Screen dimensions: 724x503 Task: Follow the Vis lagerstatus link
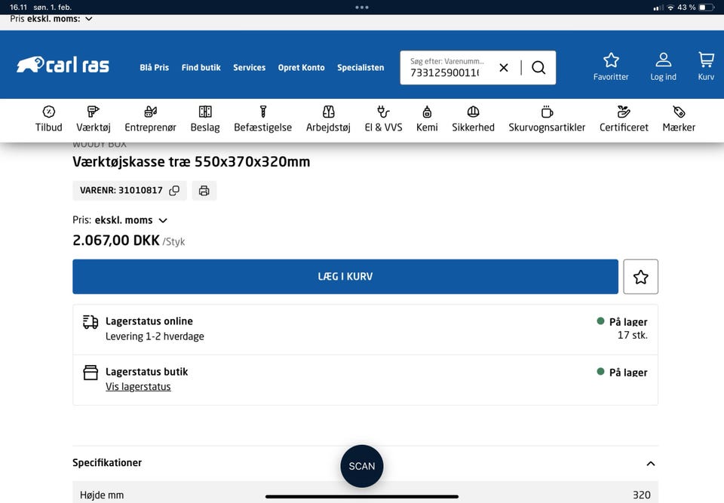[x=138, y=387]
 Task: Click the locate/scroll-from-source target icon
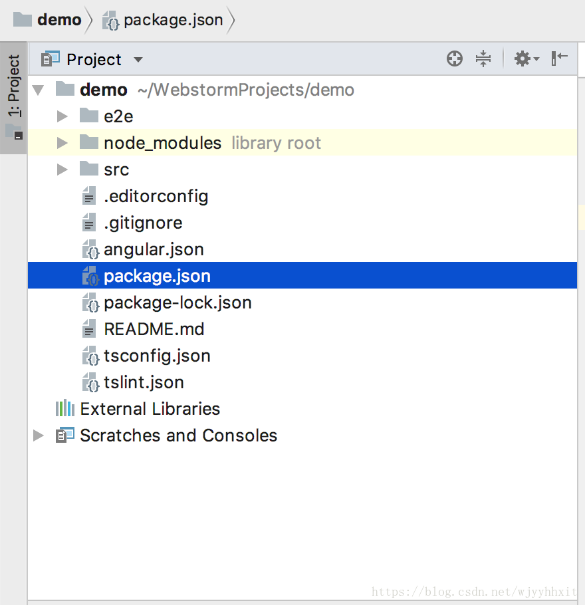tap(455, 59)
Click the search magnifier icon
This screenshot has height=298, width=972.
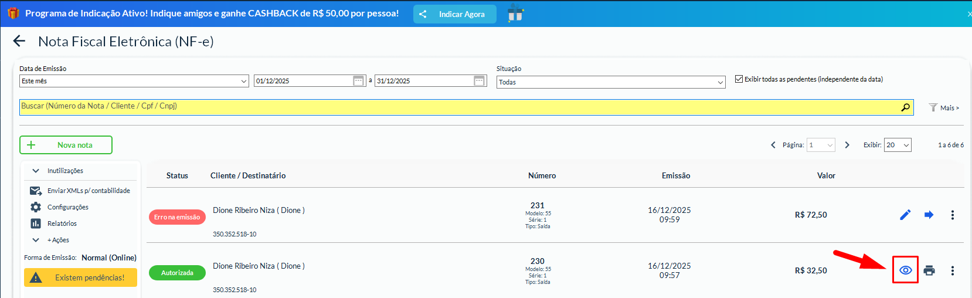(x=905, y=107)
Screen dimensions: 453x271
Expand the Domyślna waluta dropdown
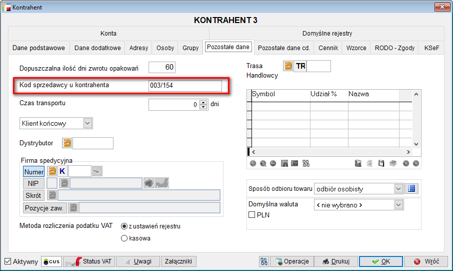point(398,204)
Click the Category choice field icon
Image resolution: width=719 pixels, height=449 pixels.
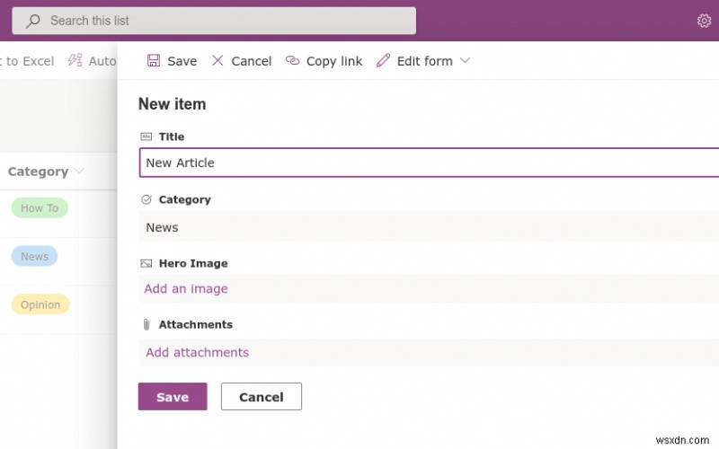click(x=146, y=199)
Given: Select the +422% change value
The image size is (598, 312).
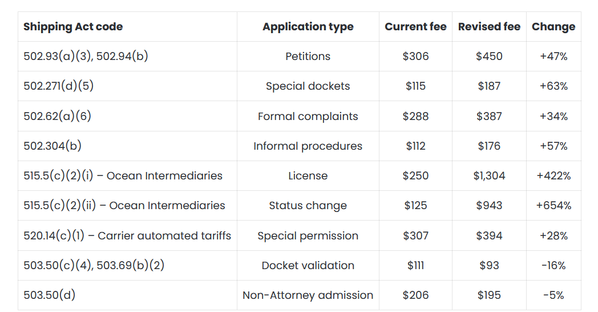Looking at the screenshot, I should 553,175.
● ● ●
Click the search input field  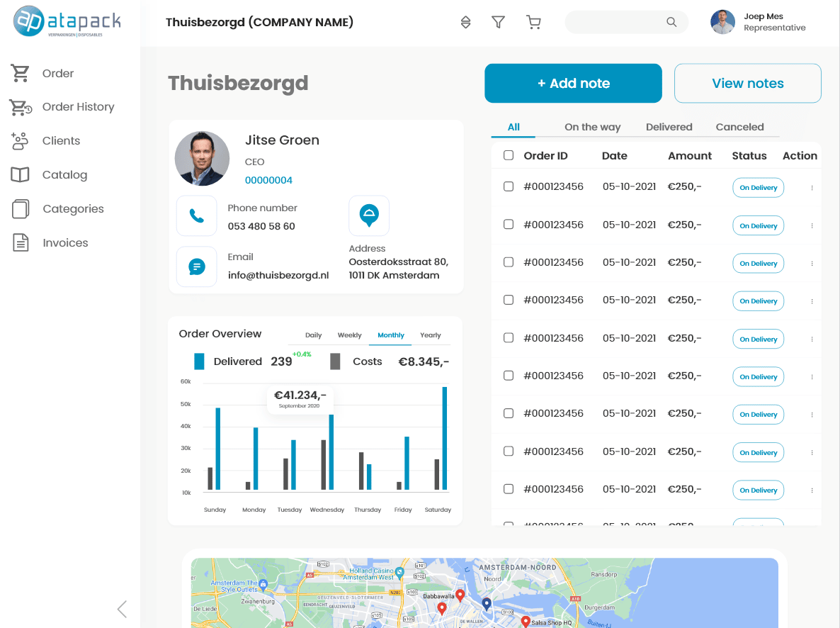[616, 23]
● ● ●
Once the line with "Screen dimensions: 724x503" is found above, print it and every line after it through the line with "Screen dimensions: 453x271", exactly. Pictures stay out.

YOUR SOLUTION
Screen dimensions: 724x503 Task: Follow the Vis lagerstatus link
[x=138, y=387]
 Task: Click the locate/scroll-from-source target icon
tap(455, 59)
Click the search magnifier icon
This screenshot has height=298, width=972.
(x=905, y=107)
Screen dimensions: 453x271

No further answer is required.